- [Aim of the exercise]:
Word for word, copy the line containing "Open the Keep shopping for tab" and each line after it in the records below, ending with the last line.

- [Dataset excerpts]:
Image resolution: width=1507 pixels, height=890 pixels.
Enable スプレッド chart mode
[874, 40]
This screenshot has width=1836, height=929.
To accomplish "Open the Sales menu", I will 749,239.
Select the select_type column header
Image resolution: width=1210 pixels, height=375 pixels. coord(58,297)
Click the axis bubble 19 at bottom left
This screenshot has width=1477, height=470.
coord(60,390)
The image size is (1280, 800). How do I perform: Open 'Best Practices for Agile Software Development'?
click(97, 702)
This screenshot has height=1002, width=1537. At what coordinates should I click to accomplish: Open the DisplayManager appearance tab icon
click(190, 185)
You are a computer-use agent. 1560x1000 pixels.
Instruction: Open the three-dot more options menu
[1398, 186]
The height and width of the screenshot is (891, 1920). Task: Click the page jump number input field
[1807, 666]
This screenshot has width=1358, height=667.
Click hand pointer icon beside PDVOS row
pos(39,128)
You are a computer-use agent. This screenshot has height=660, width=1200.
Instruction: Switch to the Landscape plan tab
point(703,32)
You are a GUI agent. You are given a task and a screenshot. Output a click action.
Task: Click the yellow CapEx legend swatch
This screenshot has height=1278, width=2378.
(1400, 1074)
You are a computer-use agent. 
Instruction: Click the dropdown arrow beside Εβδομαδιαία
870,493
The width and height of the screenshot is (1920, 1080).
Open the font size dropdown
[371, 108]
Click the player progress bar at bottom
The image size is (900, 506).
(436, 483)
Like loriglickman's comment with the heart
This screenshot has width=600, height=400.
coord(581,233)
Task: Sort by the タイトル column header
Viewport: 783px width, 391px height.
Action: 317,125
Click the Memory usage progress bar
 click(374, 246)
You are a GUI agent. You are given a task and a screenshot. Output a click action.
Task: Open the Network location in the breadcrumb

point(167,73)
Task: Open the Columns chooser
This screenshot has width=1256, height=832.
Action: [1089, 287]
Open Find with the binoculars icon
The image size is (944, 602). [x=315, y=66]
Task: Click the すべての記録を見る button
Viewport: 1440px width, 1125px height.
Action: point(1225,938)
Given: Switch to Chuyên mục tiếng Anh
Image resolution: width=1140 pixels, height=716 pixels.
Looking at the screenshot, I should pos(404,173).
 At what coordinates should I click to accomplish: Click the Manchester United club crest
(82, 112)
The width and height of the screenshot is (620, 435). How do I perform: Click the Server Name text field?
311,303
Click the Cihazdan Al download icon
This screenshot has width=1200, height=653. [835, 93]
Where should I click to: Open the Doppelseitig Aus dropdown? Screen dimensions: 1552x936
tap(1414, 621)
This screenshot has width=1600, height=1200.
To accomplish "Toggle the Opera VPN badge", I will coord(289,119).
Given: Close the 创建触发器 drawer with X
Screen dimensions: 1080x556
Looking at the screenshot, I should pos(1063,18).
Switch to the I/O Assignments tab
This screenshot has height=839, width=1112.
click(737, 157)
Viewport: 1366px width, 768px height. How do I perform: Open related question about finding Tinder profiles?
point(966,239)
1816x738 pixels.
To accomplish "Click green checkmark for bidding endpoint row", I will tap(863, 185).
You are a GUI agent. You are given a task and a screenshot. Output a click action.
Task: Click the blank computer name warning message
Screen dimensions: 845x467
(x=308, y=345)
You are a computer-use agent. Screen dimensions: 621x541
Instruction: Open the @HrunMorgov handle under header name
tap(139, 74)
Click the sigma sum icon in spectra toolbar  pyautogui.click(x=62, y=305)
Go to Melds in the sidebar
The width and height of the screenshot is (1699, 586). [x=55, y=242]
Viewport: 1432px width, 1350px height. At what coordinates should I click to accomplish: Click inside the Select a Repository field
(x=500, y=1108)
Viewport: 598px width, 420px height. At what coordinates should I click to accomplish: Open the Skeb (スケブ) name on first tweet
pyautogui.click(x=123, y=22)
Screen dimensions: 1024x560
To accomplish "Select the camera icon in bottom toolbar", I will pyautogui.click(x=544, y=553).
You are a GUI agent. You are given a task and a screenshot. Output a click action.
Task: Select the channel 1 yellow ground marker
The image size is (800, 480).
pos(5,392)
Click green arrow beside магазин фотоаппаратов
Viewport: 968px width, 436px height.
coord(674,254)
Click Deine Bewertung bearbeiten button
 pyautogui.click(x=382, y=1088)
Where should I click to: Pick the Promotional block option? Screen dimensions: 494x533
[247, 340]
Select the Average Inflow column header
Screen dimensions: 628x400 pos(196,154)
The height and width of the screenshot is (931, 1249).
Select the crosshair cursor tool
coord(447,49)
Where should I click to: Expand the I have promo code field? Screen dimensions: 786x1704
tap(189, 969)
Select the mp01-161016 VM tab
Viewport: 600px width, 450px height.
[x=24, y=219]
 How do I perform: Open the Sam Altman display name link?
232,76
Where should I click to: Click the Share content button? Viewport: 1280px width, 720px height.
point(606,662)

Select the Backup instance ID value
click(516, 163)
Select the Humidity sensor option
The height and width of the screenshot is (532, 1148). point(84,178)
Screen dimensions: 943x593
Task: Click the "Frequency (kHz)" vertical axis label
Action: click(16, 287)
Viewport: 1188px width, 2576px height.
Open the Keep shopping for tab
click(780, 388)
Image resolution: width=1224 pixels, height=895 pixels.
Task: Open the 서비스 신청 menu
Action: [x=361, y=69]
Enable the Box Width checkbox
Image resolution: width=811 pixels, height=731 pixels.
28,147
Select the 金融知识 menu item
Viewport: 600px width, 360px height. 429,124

- [Written solution]:
Open the Keep shopping for tab
click(780, 388)
Image resolution: width=1224 pixels, height=895 pixels.
Task: Open the 서비스 신청 menu
Action: [x=361, y=69]
Enable the Box Width checkbox
Image resolution: width=811 pixels, height=731 pixels.
28,147
Select the 金融知识 menu item
Viewport: 600px width, 360px height. 429,124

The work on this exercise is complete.